Novartis moves swiftly with lymphoma filing for CAR-T Kymriah

Just a few weeks after claiming the first approval for a CAR-T therapy, Novartis is trying to extend its lead by filing for a second indication.

Kymriah (tisagenlecleucel) became the first registered treatment that uses a patient's own T cells to fight cancer when it got a green light from the FDA in refractory B-cell precursor acute lymphoblastic leukaemia (ALL) in September. Now, Novartis wants to extend its use into relapsed or refractory diffuse large B-cell lymphoma (DLBCL), the most common forms of non-Hodgkin’s lymphoma (NHL).
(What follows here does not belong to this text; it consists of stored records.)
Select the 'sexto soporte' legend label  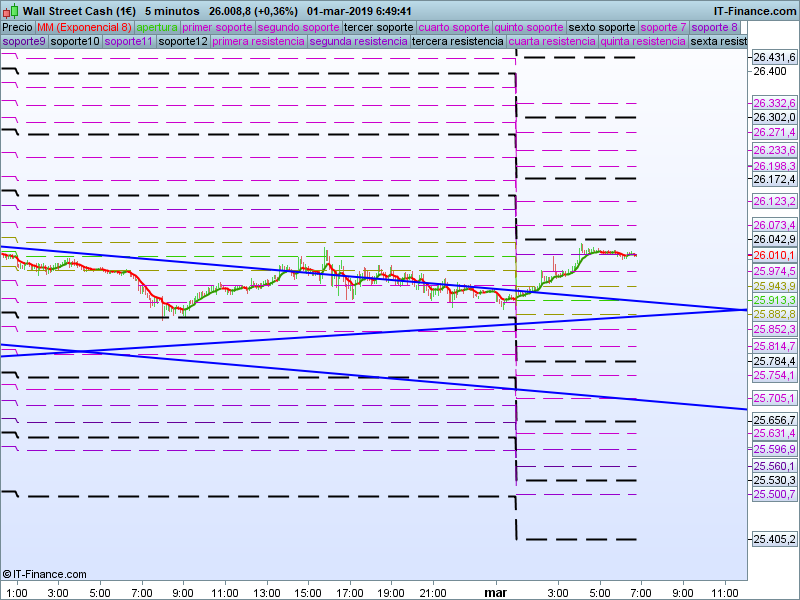tap(602, 27)
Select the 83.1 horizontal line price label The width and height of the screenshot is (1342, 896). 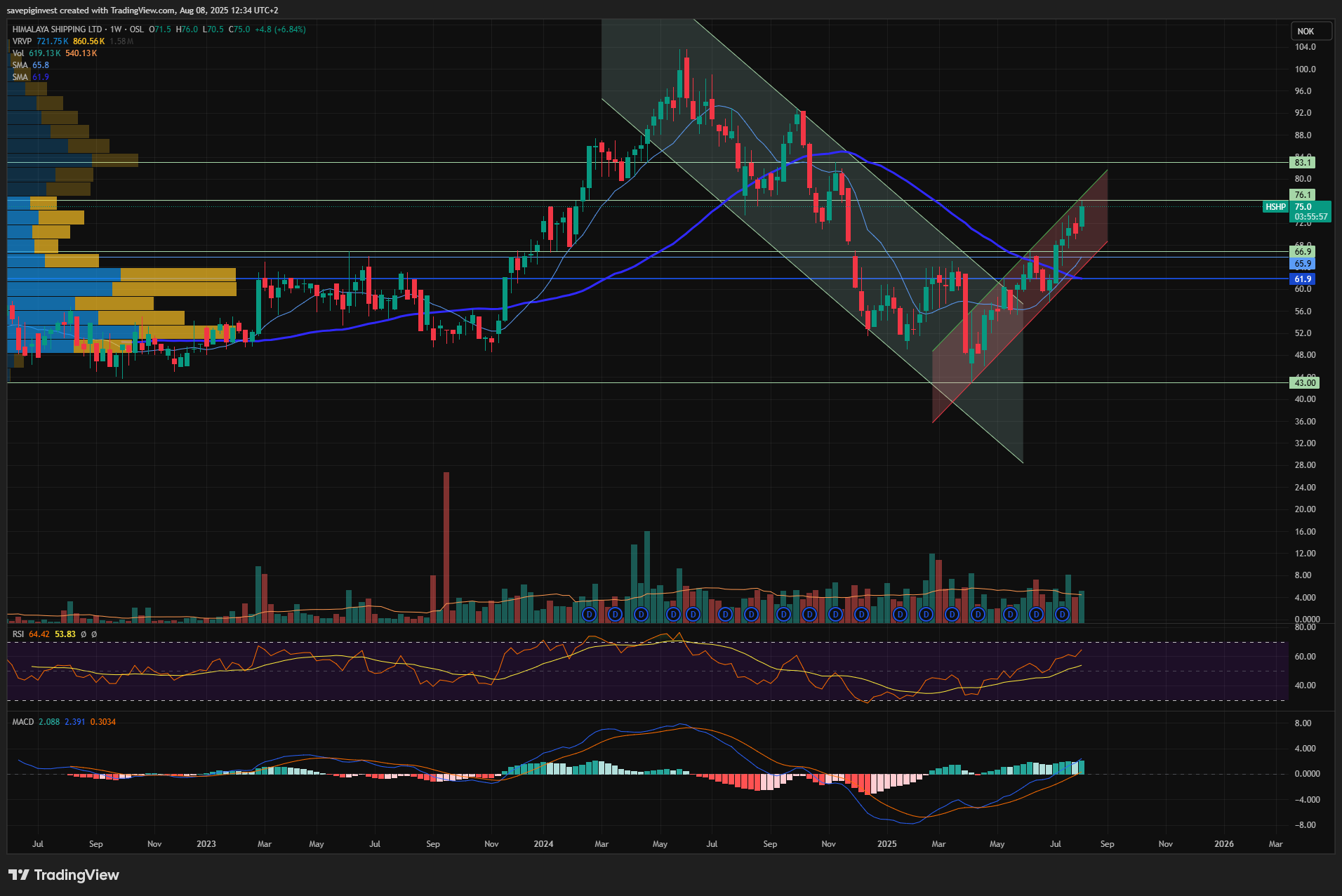coord(1303,163)
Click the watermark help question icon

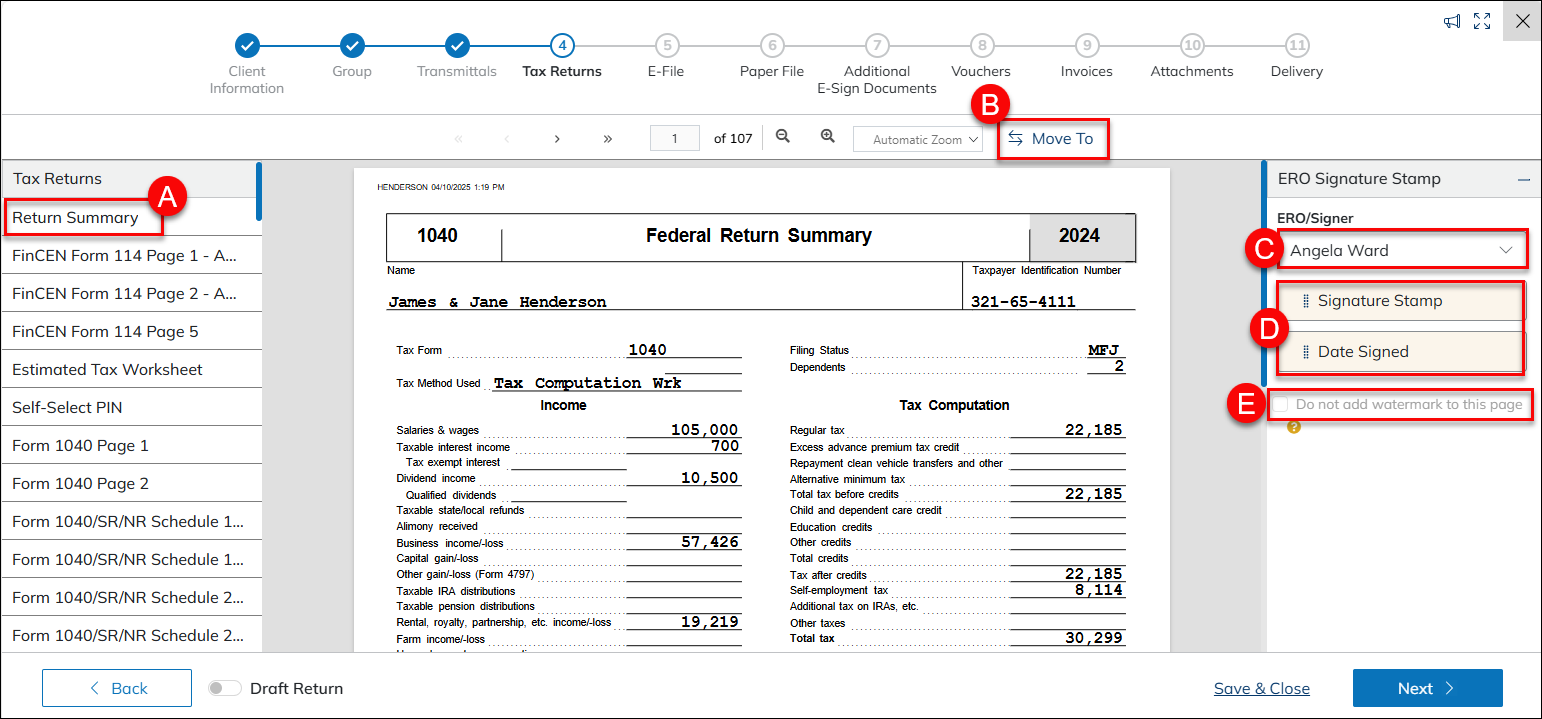click(x=1293, y=427)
Approval for DLBCL will up the ante in Novartis’ rivalry with CAR-T developer Kite Pharma - now part of Gilead Sciences - which got the go-ahead from the US regulator for its Yescarta (axicabtagene ciloleucel) in relapsed/refractory B cell lymphoma earlier last week.

The filing is based on the results of the JULIET trial, which at the interim stage showed a 45% overall response rate after three months, including 37% complete responses, in patients whose lymphoma had progressed despite first-line therapy and were ineligible for an autologous stem cell transplant (ASCT) - the main second-line treatment for DLBCL. Novartis is planning to present additional data from the study at the American Society of Hematology meeting in Atlanta in December.

If approved, Kymriah will provide another treatment option for the roughly one third of DLBCL patients who don’t achieve and maintain complete remission after first-line treatment and - if they can’t have an ASCT - have a life expectancy of three to four months.

“The response rates we've seen in the JULIET trial show that Kymriah has the potential to transform treatment for these patients and we look forward to collaborating with the FDA to make it available to patients for this second indication,” said Novartis’ chief medical officer and CEO-elect Vas Narasimhan.

Novartis said it plans to submit an additional marketing application for Kymriah with the EMA for both DLBCL and paediatric ALL later this year, and will follow that with regulatory filings outside the US and EU in 2018.